Ce récit, annoncé comme roman, avec les apparences d’un documentaire, une narratrice (de roman) qui est aussi l’auteure (réelle) d’un texte ancré dans une réalité, témoigne bien de la différence entre simple restitution et mise en écriture du réel. Les personnes deviennent des personnages. La mère, « corps gelé » en lutte, délivre ses messages de lumière et de beauté. Le médecin en Inde, « preux chevalier du XXIème siècle » refusant de jouer les héros, rayonne lui aussi. Et puis un troisième personnage, émerge page à page, tout à la fois auteure, fille, narratrice, enquêtrice, romancière… Au final, Jeanne Pham Tran signe un roman apte à éclairer la complexité du monde. Comment ce qui se donne au départ comme récit devient-il un objet littéraire ?
Écrire, tisser
En premier lieu, grâce à l’écriture lumineuse et savante de l’auteure. D’abord dans la composition, qui alterne les passages, les lieux, les époques, le vécu et le revécu, les éclairages. Autant de pièces d’un puzzle d’où surgit le « motif dans le tapis » (dont parle Henry James). Autant de tesselles minuscules des mosaïques du grand Odorico (qui joue un rôle dans ce parcours). Peu à peu, ce motif fait surgir un inconnu, toujours en retrait, comme une pièce manquante, le propre père de l’auteure, que la mère et ses enfants ont dû fuir, eux aussi. Il en est peu question, mais cette pièce ultime éclaire les fuites, de la mère, de la narratrice, à qui Jack demande : « C’est quoi votre problème avec votre père ? » La rage dans cette construction savamment alternée débouche sur la grâce.

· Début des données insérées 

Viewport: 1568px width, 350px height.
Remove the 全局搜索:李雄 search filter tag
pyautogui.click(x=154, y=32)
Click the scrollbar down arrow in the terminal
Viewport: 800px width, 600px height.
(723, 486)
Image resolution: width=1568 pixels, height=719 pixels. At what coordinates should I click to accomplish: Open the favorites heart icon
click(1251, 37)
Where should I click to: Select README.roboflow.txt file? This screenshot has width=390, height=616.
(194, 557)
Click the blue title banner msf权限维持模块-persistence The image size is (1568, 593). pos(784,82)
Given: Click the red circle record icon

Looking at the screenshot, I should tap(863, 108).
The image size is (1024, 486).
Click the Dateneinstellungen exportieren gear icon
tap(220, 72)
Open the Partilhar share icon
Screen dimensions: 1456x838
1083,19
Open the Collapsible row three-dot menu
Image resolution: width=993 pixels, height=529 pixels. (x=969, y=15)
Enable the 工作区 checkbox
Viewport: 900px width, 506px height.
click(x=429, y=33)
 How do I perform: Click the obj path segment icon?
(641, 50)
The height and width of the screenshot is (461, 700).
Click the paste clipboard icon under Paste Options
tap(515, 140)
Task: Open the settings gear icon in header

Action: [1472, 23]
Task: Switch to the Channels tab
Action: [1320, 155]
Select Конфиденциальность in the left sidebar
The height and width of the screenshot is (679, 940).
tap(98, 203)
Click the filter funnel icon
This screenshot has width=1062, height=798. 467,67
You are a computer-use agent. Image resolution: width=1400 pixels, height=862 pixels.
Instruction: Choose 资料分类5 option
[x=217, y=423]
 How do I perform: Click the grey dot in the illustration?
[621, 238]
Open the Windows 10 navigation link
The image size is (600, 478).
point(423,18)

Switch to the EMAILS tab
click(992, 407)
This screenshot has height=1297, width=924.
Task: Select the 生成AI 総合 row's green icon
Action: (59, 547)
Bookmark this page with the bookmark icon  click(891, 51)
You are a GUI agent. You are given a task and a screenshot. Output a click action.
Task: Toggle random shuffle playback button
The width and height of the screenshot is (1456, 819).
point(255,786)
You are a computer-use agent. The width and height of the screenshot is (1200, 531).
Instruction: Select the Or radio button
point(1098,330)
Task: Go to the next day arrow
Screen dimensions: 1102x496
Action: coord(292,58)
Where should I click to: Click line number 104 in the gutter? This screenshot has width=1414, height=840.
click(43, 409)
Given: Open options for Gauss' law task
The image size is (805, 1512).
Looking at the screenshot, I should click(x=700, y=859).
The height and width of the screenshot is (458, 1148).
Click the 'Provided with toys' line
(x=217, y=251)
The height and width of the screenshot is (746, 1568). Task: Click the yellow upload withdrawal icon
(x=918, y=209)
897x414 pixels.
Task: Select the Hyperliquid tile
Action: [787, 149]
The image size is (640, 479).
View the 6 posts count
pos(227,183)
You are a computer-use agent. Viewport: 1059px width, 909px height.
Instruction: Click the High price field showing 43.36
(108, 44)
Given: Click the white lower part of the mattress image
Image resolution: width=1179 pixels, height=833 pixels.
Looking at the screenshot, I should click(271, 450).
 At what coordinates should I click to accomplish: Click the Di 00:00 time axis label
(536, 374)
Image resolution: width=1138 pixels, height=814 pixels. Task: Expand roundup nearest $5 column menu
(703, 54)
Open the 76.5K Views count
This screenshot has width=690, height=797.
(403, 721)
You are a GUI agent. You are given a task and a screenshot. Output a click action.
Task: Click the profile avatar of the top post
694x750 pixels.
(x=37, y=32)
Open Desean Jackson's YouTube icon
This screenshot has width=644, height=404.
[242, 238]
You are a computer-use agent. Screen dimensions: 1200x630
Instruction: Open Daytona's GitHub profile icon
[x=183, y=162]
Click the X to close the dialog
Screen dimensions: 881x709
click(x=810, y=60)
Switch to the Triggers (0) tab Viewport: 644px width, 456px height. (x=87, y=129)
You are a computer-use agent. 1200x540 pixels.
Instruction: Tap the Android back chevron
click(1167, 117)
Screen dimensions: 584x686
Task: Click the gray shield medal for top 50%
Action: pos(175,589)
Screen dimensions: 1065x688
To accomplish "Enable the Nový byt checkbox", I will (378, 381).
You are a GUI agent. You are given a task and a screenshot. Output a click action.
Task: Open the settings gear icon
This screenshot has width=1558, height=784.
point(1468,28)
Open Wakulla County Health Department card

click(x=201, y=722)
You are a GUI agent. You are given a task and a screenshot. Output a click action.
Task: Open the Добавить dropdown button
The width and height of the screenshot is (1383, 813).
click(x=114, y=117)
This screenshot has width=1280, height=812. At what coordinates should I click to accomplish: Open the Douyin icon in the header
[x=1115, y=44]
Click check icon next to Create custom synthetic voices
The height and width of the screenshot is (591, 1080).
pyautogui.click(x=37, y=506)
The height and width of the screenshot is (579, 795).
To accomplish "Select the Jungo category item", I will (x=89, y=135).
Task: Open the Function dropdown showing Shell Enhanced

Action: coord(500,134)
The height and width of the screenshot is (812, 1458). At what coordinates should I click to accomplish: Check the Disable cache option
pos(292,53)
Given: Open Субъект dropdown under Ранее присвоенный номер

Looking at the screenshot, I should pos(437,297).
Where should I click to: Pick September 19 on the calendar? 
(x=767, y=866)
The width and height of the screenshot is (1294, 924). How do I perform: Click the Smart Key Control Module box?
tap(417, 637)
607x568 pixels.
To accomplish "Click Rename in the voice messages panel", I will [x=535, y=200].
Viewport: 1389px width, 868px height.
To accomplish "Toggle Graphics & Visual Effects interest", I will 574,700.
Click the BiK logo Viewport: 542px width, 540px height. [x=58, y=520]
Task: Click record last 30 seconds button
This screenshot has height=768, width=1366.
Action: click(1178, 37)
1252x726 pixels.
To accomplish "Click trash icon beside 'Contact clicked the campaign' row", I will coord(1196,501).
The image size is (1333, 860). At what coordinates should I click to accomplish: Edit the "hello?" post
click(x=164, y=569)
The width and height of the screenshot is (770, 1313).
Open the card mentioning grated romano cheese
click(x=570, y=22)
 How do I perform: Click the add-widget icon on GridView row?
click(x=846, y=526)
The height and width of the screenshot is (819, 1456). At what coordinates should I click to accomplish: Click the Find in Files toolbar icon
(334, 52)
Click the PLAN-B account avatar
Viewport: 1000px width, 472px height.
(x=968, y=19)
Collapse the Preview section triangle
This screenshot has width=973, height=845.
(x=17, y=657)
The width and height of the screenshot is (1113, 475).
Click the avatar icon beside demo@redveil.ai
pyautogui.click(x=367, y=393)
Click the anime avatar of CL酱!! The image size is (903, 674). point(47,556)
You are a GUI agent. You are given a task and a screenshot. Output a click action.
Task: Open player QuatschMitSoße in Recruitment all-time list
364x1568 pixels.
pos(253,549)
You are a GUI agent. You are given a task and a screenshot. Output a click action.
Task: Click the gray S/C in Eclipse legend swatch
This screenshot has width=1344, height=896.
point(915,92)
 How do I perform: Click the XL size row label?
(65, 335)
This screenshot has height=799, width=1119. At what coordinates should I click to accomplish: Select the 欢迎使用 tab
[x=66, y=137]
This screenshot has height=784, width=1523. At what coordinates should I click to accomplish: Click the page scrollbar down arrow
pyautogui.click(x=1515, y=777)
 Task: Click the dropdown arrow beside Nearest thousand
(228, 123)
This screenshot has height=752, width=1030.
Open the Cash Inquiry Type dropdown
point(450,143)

L’autre force du roman provient de l’écriture toujours empathique envers les situations et les êtres, et toujours distanciée. Elle crée un constant va-et-vient entre le récit et l’introspection, entre la narration et la mise en doute de la narration, jusqu’au dévoilement progressif du sens caché de l’ensemble. Ce sens est dans la coexistence des contradictions. C’est à ce prix qu’une personne (réelle) devient un personnage (de roman), et une narratrice une romancière, créant cet objet capable de donner une forme sensible (pourvue de sens) à un réel qui échappe de partout. « Quels sont les liens secrets qui relient ma mère à Jack ? » demande l’auteure.
Ce sont les liens que l’écriture tisse au fil du livre tout entier. Et parmi d’autres, celui-ci, qui peut frapper, la ressemblance (irrationnelle) entre le mot sanskrit karkata, d’où vient le cancer de la mère, et le nom de la ville où Jack répand sa lumière, Calcutta (ou Kolkata). Avec ce roman, Jeanne Pham Tran donne à voir la beauté, au-delà du visible, et à affronter sa propre vérité.
Jeanne Pham Tran, De rage et de lumière, Mercure de France, 2023, 216 p.